### Assignment
Only lines that contain the word "Udopi" are to be returned from the data below.

(Source information Opens)

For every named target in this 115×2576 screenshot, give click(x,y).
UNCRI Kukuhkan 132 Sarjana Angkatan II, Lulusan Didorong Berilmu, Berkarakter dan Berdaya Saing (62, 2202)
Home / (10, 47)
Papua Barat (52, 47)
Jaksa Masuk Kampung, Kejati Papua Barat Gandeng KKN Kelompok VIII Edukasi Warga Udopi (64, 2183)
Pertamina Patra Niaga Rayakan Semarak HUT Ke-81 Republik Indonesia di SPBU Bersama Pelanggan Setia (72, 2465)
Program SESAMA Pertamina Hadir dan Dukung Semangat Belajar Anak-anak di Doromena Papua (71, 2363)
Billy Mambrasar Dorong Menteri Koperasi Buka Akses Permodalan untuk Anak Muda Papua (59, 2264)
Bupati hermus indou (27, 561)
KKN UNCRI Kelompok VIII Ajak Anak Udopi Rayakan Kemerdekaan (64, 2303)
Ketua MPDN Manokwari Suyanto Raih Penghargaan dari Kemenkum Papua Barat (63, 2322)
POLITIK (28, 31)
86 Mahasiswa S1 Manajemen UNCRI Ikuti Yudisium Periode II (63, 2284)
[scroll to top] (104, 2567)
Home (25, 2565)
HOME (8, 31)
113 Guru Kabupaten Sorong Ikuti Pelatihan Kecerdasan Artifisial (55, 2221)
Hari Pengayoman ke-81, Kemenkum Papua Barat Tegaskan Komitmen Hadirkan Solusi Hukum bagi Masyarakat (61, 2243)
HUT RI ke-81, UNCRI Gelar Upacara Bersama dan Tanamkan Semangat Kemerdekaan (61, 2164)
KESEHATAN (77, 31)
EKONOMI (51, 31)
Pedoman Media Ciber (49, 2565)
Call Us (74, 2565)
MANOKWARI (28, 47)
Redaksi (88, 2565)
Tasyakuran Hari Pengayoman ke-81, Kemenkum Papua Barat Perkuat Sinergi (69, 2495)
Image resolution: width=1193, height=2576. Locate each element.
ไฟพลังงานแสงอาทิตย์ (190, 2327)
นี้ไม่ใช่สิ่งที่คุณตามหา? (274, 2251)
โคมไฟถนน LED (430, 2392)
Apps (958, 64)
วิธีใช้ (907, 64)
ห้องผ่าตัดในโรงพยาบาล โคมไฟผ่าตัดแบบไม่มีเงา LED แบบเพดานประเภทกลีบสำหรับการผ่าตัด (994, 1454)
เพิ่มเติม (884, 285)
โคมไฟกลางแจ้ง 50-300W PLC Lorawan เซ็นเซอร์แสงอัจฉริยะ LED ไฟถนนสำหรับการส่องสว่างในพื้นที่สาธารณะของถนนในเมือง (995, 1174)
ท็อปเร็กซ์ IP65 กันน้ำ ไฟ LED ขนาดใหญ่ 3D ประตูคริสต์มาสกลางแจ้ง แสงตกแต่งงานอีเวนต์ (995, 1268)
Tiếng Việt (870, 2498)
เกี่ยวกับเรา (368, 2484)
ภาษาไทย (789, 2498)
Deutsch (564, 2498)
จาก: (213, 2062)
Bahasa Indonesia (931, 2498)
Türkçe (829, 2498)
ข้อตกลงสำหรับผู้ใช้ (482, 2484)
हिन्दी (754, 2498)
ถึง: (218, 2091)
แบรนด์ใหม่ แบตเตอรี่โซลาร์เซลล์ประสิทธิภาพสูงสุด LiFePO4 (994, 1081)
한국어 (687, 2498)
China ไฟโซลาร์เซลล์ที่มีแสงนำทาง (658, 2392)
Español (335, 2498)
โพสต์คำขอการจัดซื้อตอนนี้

(Source information Closes)

### Solution for this problem
Jaksa Masuk Kampung, Kejati Papua Barat Gandeng KKN Kelompok VIII Edukasi Warga Udopi (64, 2183)
KKN UNCRI Kelompok VIII Ajak Anak Udopi Rayakan Kemerdekaan (64, 2303)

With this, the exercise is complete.